TEXTE FOURNI:
Malakoff: le Malaqueen, tiers-lieu alternatif, solidaire et culturel est menacé d’expulsion

Depuis près d’un an, une cinquantaine de personnes habitent au sud de Paris dans des anciens bureaux transformés en lieu solidaire. Aujourd’hui, le “Malaqueen” est menacé d’expulsion par le nouveau propriétaire, l’entreprise Lazard Group Real Estate.

Au premier abord, le bâtiment paraît austère. C’est un large bloc marron de deux étages au milieu d’un quartier résidentiel de Malakoff (Hauts-de-Seine), aux portes de la capitale. Des caméras de surveillance encerclent le site. Et pour cause, il hébergeait auparavant une organisation intergouvernementale européenne pour la collaboration des programmes d’armement (l’Organisation conjointe de coopération en matière d’armement).

Aujourd’hui, la façade est égayée par un drapeau arc-en-ciel et des feuilles rouges et blanches collées sur la façade sur lesquelles on lit « Malaqueen ». « C’est une contraction entre Malakoff et Queen, comme on est un squat féministe », explique Lucie*, une habitante du lieu.

Depuis mai 2021, ces bureaux laissés vacants ont été investis par plusieurs dizaines de personnes en situation de précarité. En près d’un an, celles-ci en ont fait un lieu alternatif d’hébergement et d’animation. Ce qui devait être de banals bureaux est désormais soigneusement aménagé en un lieu de vie : une cuisine spacieuse, une salle de fête, une pièce pour faire de la couture avec tout le matériel nécessaire, une autre aménagée en atelier de poterie et de céramique.

[Entrées relatives à la localisation d'éléments sur des écrans]
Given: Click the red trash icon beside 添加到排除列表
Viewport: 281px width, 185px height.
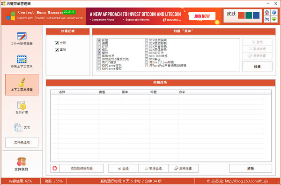Looking at the screenshot, I should point(55,168).
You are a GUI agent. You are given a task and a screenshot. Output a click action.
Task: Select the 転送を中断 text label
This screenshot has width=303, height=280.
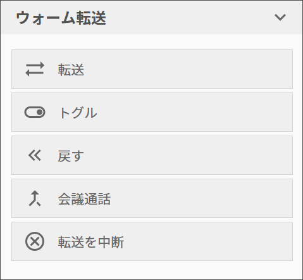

CONSIGNES:
#1 Reproduisez à l'identique le passage de l'article sur le Malaqueen qui s'ouvre sur les mots « Depuis mai 2021, ces » et se clôt sur « et de céramique. ».
#2 Répondez aux questions suivantes à partir de l'article sur le Malaqueen :
(a) Quelle entreprise est le nouveau propriétaire du bâtiment ?
(b) Combien d'étages compte le bâtiment ?
(c) Depuis quel mois et quelle année les bureaux sont-ils occupés ?
#3 Reprenez l'article sur le Malaqueen à la suite de sa dernière phrase.
Ces entrées proviennent d'une autre source.

RÉPONSES ATTENDUES:
#1
Depuis mai 2021, ces bureaux laissés vacants ont été investis par plusieurs dizaines de personnes en situation de précarité. En près d’un an, celles-ci en ont fait un lieu alternatif d’hébergement et d’animation. Ce qui devait être de banals bureaux est désormais soigneusement aménagé en un lieu de vie : une cuisine spacieuse, une salle de fête, une pièce pour faire de la couture avec tout le matériel nécessaire, une autre aménagée en atelier de poterie et de céramique.

#2
(a) Lazard Group Real Estate.
(b) Deux étages.
(c) Depuis mai 2021.

#3
« J’ai plus un côté artistique, mais les gens aiment bien faire des choses utiles, des bols, des tasses, alors je m’adapte », glisse Lucie, qui anime l’activité. Un peu plus loin, une salle de classe a aussi été aménagée. S’y tient une fois par semaine, gratuitement, des cours de français langue étrangère. À l’étage, les bureaux ont été transformés en chambres. En tout, entre quarante et cinquante personnes vivent au Malaqueen. Elles sont exilées, trans, dans des situations de précarité diverses. Il y a aussi des familles avec des enfants en bas âge.

Un squat soutenu par le voisinage

Le jeudi 21 avril, une vingtaine d’habitants et de soutiens ont pris la route du tribunal de Vanves. Après plusieurs renvois, une audience s’y est tenue au sujet de la procédure d’expulsion menée par Lazard Group Real Estate, propriétaire des lieux. C’est l’un des géants français de l’immobilier de bureaux. L’entreprise a acheté le bâtiment en 2019 et compte le raser pour en construire un tout neuf, plus grand, plus haut.

Le projet suscite l’opposition d’un collectif de voisins. Aussi, une partie du voisinage soutient aujourd’hui le Malaqueen dans la procédure judiciaire. « Les résidents du tiers-lieu sont mes voisins. Ils sont soucieux de s’ouvrir aux autres, proposent des rencontres qui n’auraient sûrement pas lieu sans leur présence. Je me suis moi-même inscrite à l’atelier de poterie et céramique qui m’apporte beaucoup », a par exemple écrit une voisine en soutien au lieu.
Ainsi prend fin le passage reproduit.